§ **DIE AUFGABEN**
- 1) Bei wem studierte die Künstlerin laut dem Text über Zenita Komad ab 1998 Malerei?
- 2) Schreibe den Text über Zenita Komad bitte im Anschluss an seinen letzten Satz weiter.

Die 1980 in Klagenfurt geborene Künstlerin verließ bereits mit 16 Jahren die Schule, um – hochbegabt – an der Hochschule für angewandte Kunst in Wien die Meisterklasse für Bühnenbild zu besuchen. Ab 1998 studierte sie an der Akademie der bildenden Künste in Wien bei Franz Graf Malerei.
Zenita Komads Laufbahn war von Beginn an unkonventionell. Ihre markante Persönlichkeit und ein unvergleichliches künstlerisches Werk von außergewöhnlichen grafischen und skulpturalen Arbeiten, Objektbildern und Installationen bis hin zu szenischen Inszenierungen, die unauflösbar miteinander verknüpft sind, brachten rasch Erfolg, bescherten Einlass in die führenden österreichischen Galerien und sorgten für nationale und internationale Aufmerksamkeit. Bald zählte sie zu den „100 Artists Younger than Jesus“.
Die Künstlerin begann ihren Weg in „Zenita-City“ und steht heute im Mittelpunkt von „Zenita Universe“, einem geistigen Kosmos, in dem sich Familie, Freund*innen, Weggefährt*innen, Kooperationspartner*innen und viele Personen mehr verbinden, sich der Ideenwelt der Künstlerin anschließen und das Ansinnen rund um den substantiellen Wunsch nach einem harmonischen Miteinander in einer gedeihlichen Welt teilen. Die Vorstellungen, die ihren Ausgang in der immer wieder verblüffend kombinierenden Gedankenwelt der Künstlerin nehmen, werden über ihr Werk in klaren Statements, starken Botschaften und kraftvollen Bildern sowie poetischen Inszenierungen weitergetragen, die die Rezipierenden frappieren und ihren Gang in die Welt finden. Immer mit der Intention, die Menschen zu erreichen und die Welt zu verbessern.

§ **GEGEBENE DATEN**
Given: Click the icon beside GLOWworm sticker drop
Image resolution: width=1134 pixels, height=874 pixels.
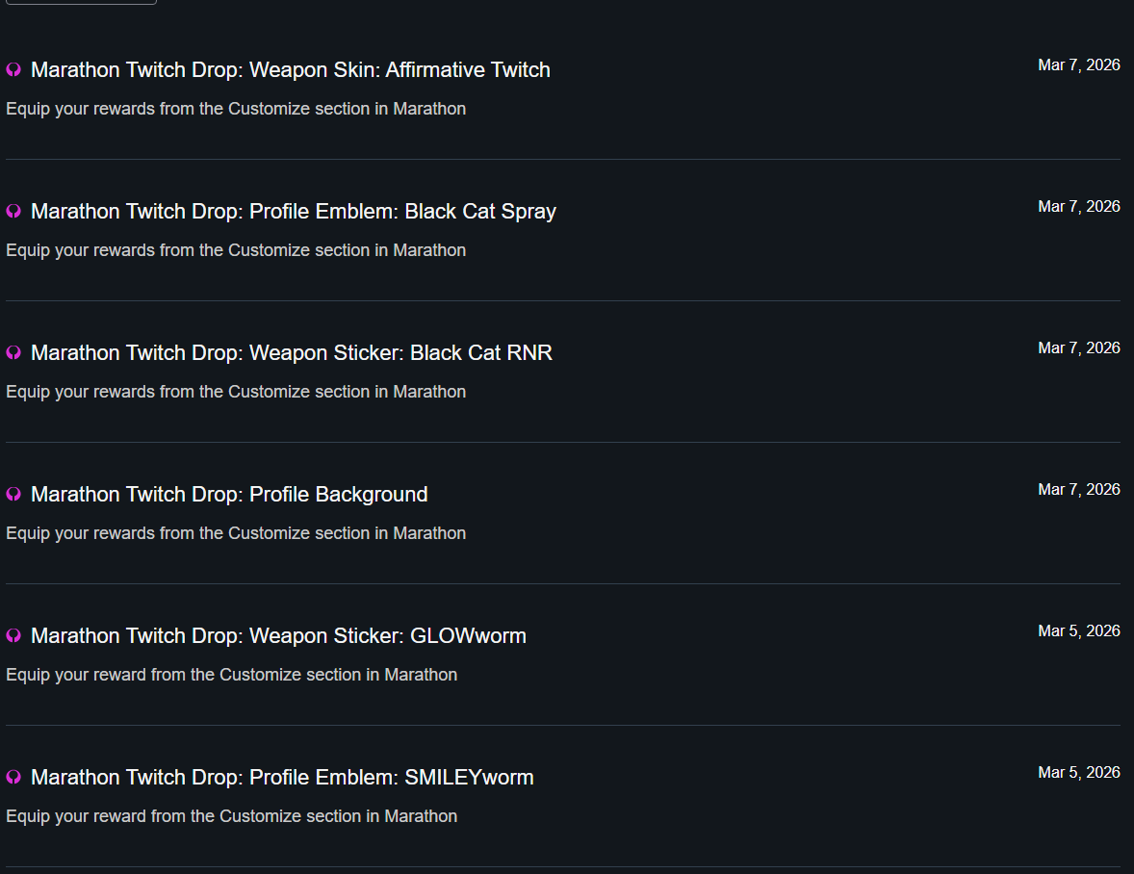Looking at the screenshot, I should pos(13,636).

§ **ANTWORTEN JE AUFGABE**
- 1) Bei Franz Graf an der Akademie der bildenden Künste in Wien.

- 2)
Das Museum kann aber ein Friedensbüro werden, wie es Zenita Komad im KULTUM in Graz vorexerziert. Zehn Frauen und zehn Männer, deren Lebenswerk mit dem Thema „Frieden“ in Verbindung gebracht wird, vernetzen sich von ihren jeweiligen Positionen in der Bildergalerie in den gesamten Raum; deren Fäden finden in den beiden Händen der Künstlerin an den beiden gegenüberliegenden Wänden des ehemaligen Refektoriums zusammen. Oder das Museum wird zur Präsentationsfläche eines lang genähten „Briefs an den lieben Gott“: Zu finden im langen Korridor des Klosters. Die Weltlage hat es not.
„DER KRIEG IST AUS!“ schallt Zenita Komads Appell vom Burghof in Klagenfurt in den Äther. Geschrieben mit „Buchstaben“ aus frisch gefällten Baumstämmen, die als solche auch eine brutale Note aufweisen. Im Hof vor dem barocken Minoritensaal in Graz – einem von der Fürstenfamilie der Eggenberger in der Barockzeit gestifteten Sommerrefektorium für die Franziskaner-Minoritenbrüder – lautet selbiges kurz vor Ostern: „NIE WIEDER KRIEG!“. Verzweifelt und sehnsüchtig nach Frieden ringend, im gleichzeitigen Bewusstsein der Aussichtslosigkeit, formuliert die Künstlerin umso vehementer ihre Anliegen, für die sie uns alle als Mitstreiter*innen gewinnen möchte. Dafür ist es höchste Zeit. Wir hoffen, ihre Bilder, Visionen und Appelle finden mit den beiden Ausstellungen ihr notwendiges, ebenso entschiedenes Publikum.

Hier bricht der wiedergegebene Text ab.